Objective To establish a simple and effective method to determine the modification rate of PEGylated CN10 protein, which could be used for quality control of EGylation technique. Methods The reversed-phase high performance liquid chromatography （RP-HPLC） was carried out in this study, the separation column is TSKgel Octadecyl-4PW chromatogram column, by using the acetonitrile content of 0.1% TFA as B-phase, when the column temperature is 50 ℃ , by using pieeewise linear elution to separate proteins, meanwhile, studying the dose-effect relationship between CN10 and PEGylated CN10, then adpoted the external standard method to determmine the protein content of CN10 and PEGylated CN10, according to the relationship for change of dose-effect with CN10 before and after PEG modification to deduce the modification rate of PEGylated CN10. Results In performance of column process, before and after PEG modification, CN10 protein achieved baseline separation and was separated well.
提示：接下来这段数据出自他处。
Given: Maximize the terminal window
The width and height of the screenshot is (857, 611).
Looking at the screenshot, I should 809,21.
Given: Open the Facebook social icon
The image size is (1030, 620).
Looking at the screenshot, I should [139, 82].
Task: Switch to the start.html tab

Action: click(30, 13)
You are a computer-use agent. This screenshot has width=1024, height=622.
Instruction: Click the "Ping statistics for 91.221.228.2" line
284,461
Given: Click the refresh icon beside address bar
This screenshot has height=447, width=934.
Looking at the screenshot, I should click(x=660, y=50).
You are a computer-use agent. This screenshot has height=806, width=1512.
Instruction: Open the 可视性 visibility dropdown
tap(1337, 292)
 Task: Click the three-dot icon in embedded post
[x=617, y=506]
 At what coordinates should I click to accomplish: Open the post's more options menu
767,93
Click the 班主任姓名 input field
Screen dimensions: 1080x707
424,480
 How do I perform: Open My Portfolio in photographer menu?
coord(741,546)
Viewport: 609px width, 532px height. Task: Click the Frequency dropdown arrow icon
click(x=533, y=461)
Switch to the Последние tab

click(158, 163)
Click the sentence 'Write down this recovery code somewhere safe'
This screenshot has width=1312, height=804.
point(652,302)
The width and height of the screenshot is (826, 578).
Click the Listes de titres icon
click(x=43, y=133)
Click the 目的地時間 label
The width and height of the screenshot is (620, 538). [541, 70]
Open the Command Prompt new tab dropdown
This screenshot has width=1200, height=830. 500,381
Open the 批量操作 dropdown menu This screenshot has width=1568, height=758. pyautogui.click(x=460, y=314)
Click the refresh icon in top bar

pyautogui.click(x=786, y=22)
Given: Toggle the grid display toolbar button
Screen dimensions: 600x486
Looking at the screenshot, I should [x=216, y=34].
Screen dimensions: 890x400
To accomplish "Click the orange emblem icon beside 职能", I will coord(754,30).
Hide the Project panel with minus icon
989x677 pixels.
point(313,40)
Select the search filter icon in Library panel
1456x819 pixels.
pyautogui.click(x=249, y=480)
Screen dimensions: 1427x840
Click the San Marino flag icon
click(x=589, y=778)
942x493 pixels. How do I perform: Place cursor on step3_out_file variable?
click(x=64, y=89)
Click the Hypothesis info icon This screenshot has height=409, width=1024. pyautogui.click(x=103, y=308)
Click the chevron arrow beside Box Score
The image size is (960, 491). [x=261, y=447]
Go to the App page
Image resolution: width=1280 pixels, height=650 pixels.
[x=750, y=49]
When we detected the wavelength of 214 nm, both protein concentrations of CN10 and PEGylated CN10 showed a good linear relationship with their corresponding peak area （ r2 =0. 999 8 ;r2 = 0. 998 2 ）. Conclusion A simple and effective method has been established to determine the modification rate of PEGylated CN10 protein, it has a high accuracy and specificity, and could he used in the technology of PEGylated CN10.